> Work task:
Whenever the word "dimensions" turns up in a line of the data below, copy that line.

> Dataset records:
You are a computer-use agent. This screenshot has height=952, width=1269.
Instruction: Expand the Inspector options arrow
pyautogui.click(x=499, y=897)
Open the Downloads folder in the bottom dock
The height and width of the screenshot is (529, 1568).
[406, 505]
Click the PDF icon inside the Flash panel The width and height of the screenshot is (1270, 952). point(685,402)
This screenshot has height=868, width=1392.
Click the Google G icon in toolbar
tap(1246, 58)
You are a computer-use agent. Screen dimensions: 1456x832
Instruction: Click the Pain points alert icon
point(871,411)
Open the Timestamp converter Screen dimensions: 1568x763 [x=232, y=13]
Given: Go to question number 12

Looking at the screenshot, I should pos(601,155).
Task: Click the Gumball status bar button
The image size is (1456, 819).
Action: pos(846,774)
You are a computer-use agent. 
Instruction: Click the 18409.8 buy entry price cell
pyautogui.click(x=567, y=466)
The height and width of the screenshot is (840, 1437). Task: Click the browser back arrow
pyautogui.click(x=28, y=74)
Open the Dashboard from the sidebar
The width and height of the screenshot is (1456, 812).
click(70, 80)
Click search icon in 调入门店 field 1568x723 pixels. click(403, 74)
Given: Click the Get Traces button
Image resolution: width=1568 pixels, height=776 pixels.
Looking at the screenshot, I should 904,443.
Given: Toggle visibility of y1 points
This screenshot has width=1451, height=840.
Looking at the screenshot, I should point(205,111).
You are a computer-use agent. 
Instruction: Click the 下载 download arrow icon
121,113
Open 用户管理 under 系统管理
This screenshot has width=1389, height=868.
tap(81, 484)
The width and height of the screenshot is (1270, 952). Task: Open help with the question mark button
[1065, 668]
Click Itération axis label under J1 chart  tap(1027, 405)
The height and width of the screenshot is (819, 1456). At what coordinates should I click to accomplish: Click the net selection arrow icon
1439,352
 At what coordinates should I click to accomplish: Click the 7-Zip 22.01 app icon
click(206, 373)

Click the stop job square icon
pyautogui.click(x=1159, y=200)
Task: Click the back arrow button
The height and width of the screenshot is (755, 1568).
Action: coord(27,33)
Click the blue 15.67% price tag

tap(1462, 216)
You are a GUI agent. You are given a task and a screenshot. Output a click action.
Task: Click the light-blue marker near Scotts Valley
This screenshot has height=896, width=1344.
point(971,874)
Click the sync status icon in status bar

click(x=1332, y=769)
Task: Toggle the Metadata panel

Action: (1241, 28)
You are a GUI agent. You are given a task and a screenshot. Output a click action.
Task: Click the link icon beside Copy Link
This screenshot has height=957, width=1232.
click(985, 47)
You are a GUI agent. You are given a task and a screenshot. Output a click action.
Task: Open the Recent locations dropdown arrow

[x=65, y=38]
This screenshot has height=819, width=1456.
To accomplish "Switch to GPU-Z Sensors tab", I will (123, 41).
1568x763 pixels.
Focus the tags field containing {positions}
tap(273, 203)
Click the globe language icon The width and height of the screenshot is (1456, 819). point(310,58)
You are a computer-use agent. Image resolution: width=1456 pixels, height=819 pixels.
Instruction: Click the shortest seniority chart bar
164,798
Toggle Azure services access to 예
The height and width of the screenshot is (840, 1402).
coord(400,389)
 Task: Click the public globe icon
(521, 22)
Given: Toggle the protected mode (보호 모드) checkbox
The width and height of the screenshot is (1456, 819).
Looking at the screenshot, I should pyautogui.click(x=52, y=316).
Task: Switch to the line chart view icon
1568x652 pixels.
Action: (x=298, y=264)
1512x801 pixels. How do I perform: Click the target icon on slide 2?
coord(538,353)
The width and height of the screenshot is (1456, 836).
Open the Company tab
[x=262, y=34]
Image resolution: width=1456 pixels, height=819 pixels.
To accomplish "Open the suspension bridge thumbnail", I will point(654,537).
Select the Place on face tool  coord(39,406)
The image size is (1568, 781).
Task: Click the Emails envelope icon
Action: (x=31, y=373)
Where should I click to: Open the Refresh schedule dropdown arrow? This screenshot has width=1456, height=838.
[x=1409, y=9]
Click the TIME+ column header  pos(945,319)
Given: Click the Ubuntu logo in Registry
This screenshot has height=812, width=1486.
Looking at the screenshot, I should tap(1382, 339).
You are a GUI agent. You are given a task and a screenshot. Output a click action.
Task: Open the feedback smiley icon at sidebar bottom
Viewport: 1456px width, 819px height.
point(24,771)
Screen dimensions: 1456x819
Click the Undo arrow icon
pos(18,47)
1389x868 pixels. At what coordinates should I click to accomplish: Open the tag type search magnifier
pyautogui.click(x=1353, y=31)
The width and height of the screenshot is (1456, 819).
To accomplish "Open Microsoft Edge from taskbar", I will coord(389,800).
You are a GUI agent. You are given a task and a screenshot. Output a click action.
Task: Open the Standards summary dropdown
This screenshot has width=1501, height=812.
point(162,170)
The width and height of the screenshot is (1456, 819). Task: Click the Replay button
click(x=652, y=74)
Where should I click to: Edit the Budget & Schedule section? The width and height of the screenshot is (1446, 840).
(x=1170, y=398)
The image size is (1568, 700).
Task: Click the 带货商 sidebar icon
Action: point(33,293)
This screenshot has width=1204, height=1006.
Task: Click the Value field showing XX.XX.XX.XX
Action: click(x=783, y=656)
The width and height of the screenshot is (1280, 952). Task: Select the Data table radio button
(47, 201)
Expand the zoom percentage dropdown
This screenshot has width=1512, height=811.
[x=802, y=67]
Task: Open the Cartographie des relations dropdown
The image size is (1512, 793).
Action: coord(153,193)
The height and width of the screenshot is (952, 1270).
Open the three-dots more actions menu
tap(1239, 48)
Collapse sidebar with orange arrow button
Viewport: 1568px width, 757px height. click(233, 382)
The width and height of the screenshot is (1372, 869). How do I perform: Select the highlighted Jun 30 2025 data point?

> Answer box:
You are a computer-use agent. Screen dimensions: 1456x832
Open the Timestamp converter Screen dimensions: 1568x763 [x=232, y=13]
Screen dimensions: 1456x819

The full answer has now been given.